====== Stored data

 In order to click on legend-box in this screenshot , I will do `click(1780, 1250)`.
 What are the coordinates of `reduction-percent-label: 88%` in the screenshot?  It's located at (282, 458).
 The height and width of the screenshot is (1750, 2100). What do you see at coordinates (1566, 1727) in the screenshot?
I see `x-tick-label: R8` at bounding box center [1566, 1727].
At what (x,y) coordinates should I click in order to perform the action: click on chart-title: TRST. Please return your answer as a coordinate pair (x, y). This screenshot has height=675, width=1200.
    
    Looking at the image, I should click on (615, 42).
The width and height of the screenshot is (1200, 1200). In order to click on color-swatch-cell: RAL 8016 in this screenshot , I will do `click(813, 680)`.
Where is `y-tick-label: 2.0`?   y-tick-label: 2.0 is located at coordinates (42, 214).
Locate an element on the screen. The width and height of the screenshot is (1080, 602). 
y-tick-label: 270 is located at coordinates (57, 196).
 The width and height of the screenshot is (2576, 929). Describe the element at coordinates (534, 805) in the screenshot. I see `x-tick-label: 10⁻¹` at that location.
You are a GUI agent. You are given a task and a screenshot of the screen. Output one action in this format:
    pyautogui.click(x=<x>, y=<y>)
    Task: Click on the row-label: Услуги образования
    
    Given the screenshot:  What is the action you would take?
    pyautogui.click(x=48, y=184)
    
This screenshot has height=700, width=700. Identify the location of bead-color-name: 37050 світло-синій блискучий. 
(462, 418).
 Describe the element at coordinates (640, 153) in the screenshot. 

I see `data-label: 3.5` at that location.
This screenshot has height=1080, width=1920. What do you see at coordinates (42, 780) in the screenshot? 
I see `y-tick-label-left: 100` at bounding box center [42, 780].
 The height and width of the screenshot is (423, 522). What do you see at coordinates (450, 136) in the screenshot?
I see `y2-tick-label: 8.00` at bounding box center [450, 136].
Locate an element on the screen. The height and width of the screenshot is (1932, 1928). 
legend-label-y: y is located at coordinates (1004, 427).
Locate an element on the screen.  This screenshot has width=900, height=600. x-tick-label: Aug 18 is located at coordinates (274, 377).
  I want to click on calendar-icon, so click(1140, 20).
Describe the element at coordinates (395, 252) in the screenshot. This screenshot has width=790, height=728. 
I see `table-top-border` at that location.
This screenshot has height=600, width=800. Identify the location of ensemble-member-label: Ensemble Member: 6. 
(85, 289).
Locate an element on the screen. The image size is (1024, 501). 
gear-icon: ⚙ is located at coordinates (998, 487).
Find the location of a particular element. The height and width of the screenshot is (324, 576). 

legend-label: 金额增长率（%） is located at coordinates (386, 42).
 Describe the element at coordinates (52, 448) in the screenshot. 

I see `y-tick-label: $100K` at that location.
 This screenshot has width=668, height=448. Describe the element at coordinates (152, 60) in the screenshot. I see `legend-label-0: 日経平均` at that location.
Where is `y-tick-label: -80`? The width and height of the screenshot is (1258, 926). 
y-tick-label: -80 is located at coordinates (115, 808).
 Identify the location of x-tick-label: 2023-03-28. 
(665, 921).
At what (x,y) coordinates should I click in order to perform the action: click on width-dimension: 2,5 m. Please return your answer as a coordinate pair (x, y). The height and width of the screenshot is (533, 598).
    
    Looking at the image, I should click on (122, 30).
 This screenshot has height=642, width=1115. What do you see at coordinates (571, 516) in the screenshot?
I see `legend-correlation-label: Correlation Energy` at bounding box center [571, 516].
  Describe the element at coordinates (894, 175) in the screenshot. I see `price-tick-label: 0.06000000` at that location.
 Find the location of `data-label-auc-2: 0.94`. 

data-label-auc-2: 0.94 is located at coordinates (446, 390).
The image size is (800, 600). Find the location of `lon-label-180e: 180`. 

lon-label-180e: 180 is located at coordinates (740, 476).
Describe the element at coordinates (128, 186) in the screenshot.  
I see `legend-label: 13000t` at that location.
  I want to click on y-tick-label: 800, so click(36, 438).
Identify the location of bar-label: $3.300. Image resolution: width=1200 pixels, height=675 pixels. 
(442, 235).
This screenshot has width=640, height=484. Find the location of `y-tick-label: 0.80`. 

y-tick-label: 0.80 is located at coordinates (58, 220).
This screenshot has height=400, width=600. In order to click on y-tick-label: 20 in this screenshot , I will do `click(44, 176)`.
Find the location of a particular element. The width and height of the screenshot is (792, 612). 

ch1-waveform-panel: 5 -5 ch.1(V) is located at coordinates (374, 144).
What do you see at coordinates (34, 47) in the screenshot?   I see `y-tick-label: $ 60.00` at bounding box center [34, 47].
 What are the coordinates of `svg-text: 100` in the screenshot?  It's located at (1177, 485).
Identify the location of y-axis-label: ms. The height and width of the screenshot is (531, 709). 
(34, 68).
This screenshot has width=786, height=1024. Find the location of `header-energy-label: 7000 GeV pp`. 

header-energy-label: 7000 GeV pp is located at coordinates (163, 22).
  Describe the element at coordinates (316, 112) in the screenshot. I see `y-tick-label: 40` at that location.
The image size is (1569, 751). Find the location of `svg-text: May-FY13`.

============

Echo everything from the line containing "Identify the location of bar-label: $3.300." down to the line containing "y-tick-label: 0.80 is", both included, with nothing changed.

# Answer for the task:
Identify the location of bar-label: $3.300. Image resolution: width=1200 pixels, height=675 pixels. 
(442, 235).
This screenshot has width=640, height=484. Find the location of `y-tick-label: 0.80`. 

y-tick-label: 0.80 is located at coordinates (58, 220).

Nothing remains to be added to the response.